Because of the progressives’ greater emphasis on consumer protections, I would assume that there will be a greater likelihood that the House will consider surprise medical billing legislation?
That is very likely, and it’s going to a very divisive battle. Last Congress, the majority of the legislative action was in the Senate. This Congress, we expect both chambers to take this issue up. The ACR, as well as our friends in the House of Medicine, are working hard to make sure any federal solution is palatable to radiologists and physicians, in general.
What must the ACR protect against during that debate?
Our efforts are to ensure that people understand the real problems, which are inadequate networks and the insurance companies’ ability to limit those networks. Carriers shouldn’t be allowed to offer health coverage plans that do not have an adequate number of hospital-based physicians, such as radiologists. Selling such policies is misleading and damaging to patient clinical outcomes. We would love to see insurers and, even to a lesser degree, hospitals assuming responsibility for ensuring that their patients are aware of who their providers are and what networks those providers are in. A lot of responsibility should fall in the lap of insurers. The debate is just beginning. We’ll see how it goes.
What else can radiologists expect from Congress in this new term?
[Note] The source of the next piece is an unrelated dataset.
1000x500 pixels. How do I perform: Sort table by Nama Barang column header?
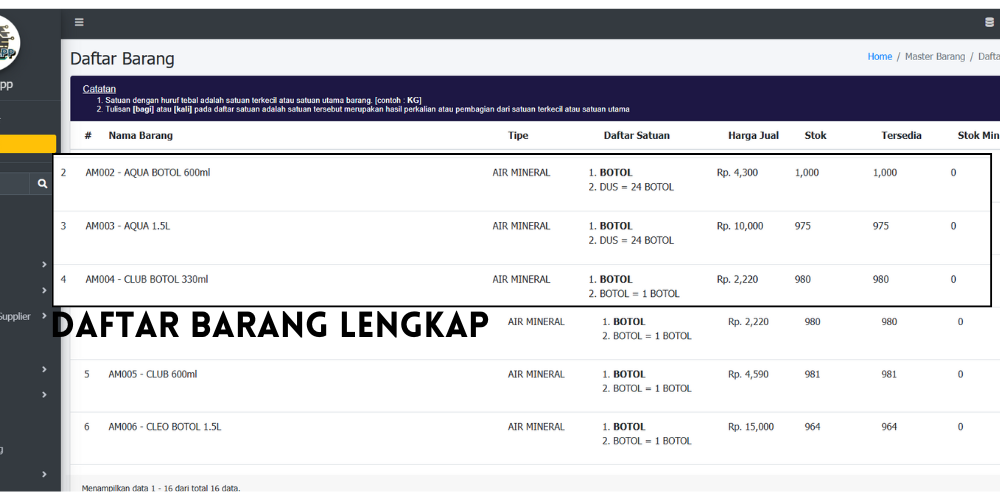coord(140,135)
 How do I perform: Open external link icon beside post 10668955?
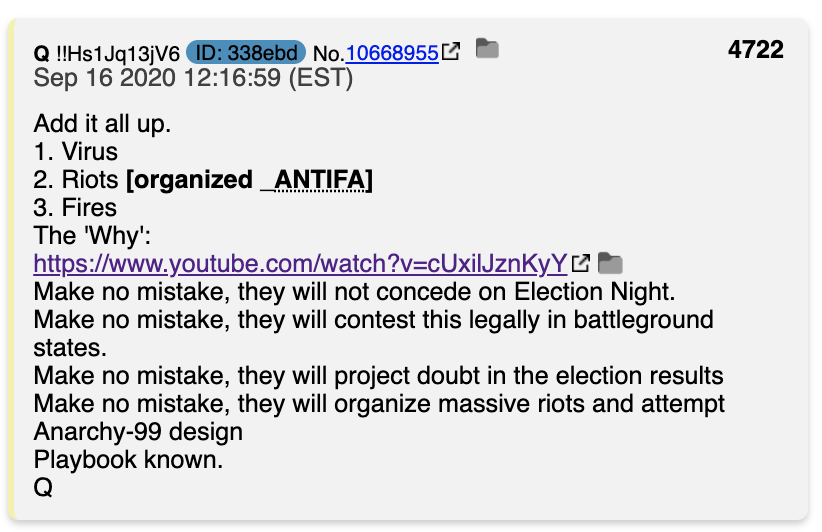[451, 51]
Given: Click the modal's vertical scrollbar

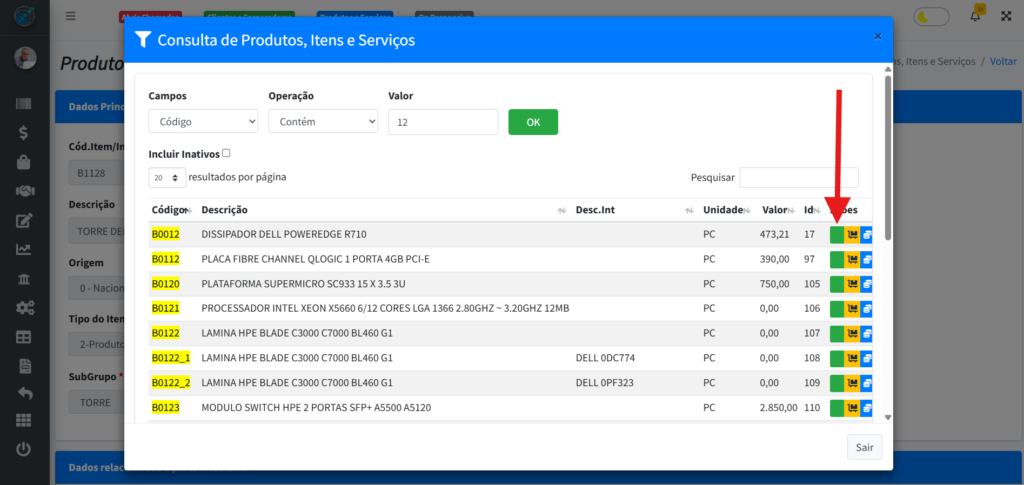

The Administration has clearly put drug prices on its radar screen. We expect the president to aggressively go after the pharmaceutical industry. If the Administration decides to also pursue site neutrality or other proposals that would zero in on physician payment, you’ll see people running to Capitol Hill for protection. Whenever Congress debates physician payment issues, it quickly devolves to specialty medicine versus primary care and diagnostic imaging services become very vulnerable in that kind of debate.
It is all going to be very issue-specific. Sometimes, we will want Congress to help us, and sometimes, we’ll be fighting one house or both houses of Congress. Sometimes, we’ll support the Administration. And sometimes, we’ll want to have Congress help us fight the Administration. This may be a year of a lot of fire drills (leading to the failure to pass legislation) and not a lot of public law signing ceremonies. But the ACR must respond to every fire drill. We have to treat each one as a potential threat that is going to imperil our agenda. It is going to be a very, very busy year.